Court Opinion

ID: 9470833
Source: CourtListenerOpinion
Date Created: 2023-08-05 03:17:04.34671+00
Date Added: 2024-06-11T17:42:07.504108
License: Public Domain

McMILLIAN, Circuit Judge,
concurring in part and dissenting in part.
I concur in the reversal of the district court’s dismissal of Count I and the pendent state claims. I agree that plaintiffs sufficiently alleged the existence of an enterprise distinct from the pattern of racketeering and alleged fraud with sufficient particularity except as noted in the panel opinion.
I do not agree, however, that plaintiffs failed to allege in Count II the existence of an “enterprise” distinct from the defendant “person” who conducted or associated with that enterprise for purposes of racketeering. Although careful amendment1 of the pleadings on remand as suggested by the panel opinion, 685 F.2d at 1061-62, could circumvent the person-enterprise identity problem, I would reach that question and hold that the corporate defendant, John Knox Village, can simultaneously be named as the enterprise through which the defendant or defendants conducted or participated in a pattern of racketeering. Cf. United States v. Hartley, 678 F.2d 961, 986-90 (11th Cir.1982) (criminal RICO action), cert. denied, ___ U.S. ___, 103 S.Ct. 815, 74 L.Ed.2d 1014 (1983); see Blakey, The RICO Civil Fraud Action in Context: Reflections on Bennett v. Berg, 58 Notre Dame L.Rev. 237, 324-25 & n. 181 (1982). Contra Fields v. National Republic Bank, 546 F.Supp. 123, 124 & n. 5 (N.D.Ill.1982) (civil RICO action); cf. United States v. Computer Sciences Corp., 689 F.2d 1181, 1190 (4th Cir.1982) (criminal RICO action), cert. denied, ___ U.S. ___, 103 S.Ct. 729, 74 L.Ed.2d 953 (1983). Accordingly, I dissent from that part of the majority en banc opinion which concludes that John Knox Village cannot simultaneously be both a person and an enterprise under RICO.
I would also reach the question whether equitable relief is available to private parties under RICO, a question left undecided by the majority en banc opinion, and answer that question affirmatively. As noted by Professor Blakey,
*1366[S]ection 1964(a) is a general grant of equitable power. It is not limited on its face or in its legislative history. Section 1964(b) grants the government authority to seek relief, an authority that it was necessary to set out lest old learning be used to circumscribe the new governmental power to seek equitable relief. Nothing in section 1964(b) speaks in negative terms about an authorization for private parties to seek similar relief. Indeed, the governmental suits are to be brought on behalf of private parties. No satisfactory explanation can be offered as to why Congress would have precluded victims from seeking help themselves. Section 1964(c), moreover, says “sue and” and not “sue to.” The contrary argument would have to suggest that by adding the right to secure treble damage relief to the general right to sue Congress somehow manifested an intention to subtract the right to obtain other forms of relief. How addition might be converted with subtraction in a remedial statute that must be liberally construed strains even the legal imagination. Section 1964 ought to be read as authorizing both governmental and private suits to obtain equitable relief. To the degree that any ambiguity might be thought to exist in the choice of language, the liberal construction clause and the remedial purpose of the statute come down on the side of finding private suits to be authorized and that full relief can be granted. No satisfactory rationale can be offered, in short, to explain why a court ought to feel itself circumscribed in doing full justice for a victim under RICO.
58 Notre Dame L.Rev. at 331-32 (footnote omitted); see Blakey & Gettings, Racketeer Influenced and Corrupt Organizations (RICO): Basic Concepts — Criminal and Civil Remedies, 53 Temple L.Q. 1009,1014,1038 nn. 132-33 (1980).
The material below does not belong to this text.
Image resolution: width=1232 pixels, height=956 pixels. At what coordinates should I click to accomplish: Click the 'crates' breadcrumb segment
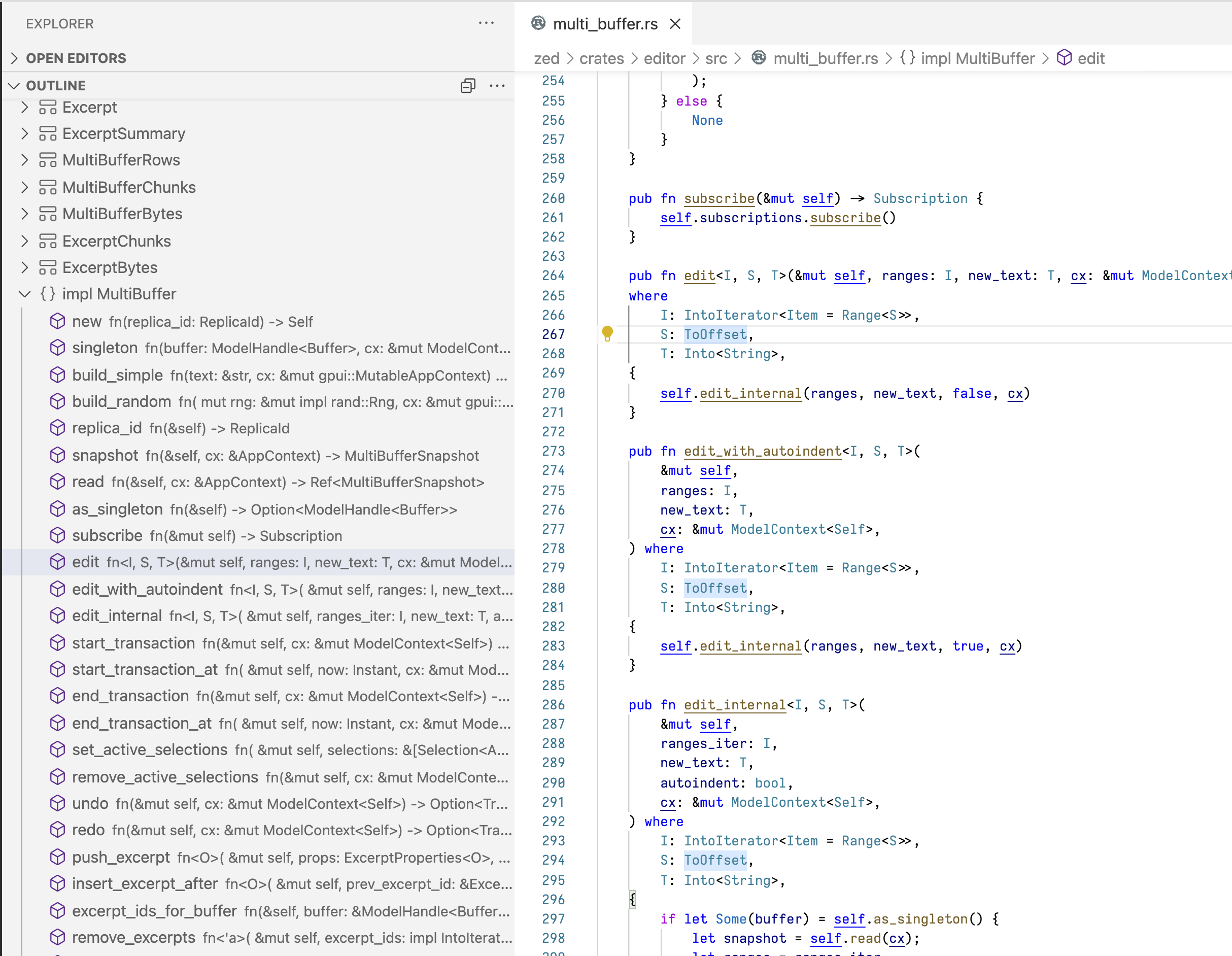pyautogui.click(x=601, y=58)
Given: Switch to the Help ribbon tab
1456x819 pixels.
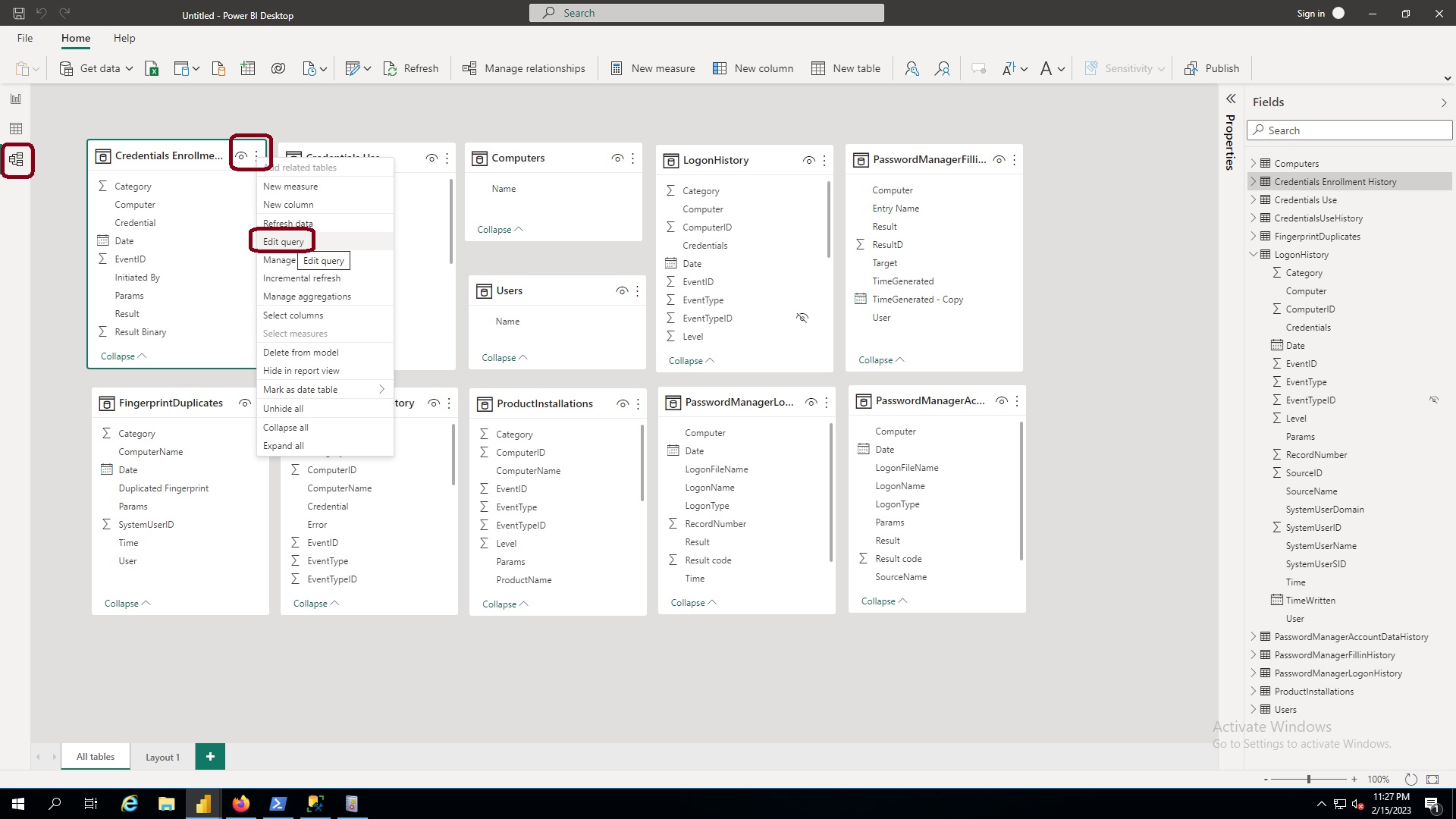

. The panel opinion suggested that plaintiffs in Count II may have intended to place the residential community in the role of the requisite RICO enterprise and noted that the “residential community, so perceived, would arguably be an ‘association in fact’ for purposes of RICO. 18 U.S.C. § 1961(4).” 695 F.2d at 1061; cf. United States v. Hartley, 678 F.2d 961, 989 (11th Cir.1982) (criminal RICO action; problem of identity of person and enterprise would never have surfaced if the government had charged the defendants collectively as an “association in fact” and charged the corporation singly as the enterprise), cert. denied, ___ U.S. ___, 103 S.Ct. 815, 74 L.Ed.2d 1014 (1983).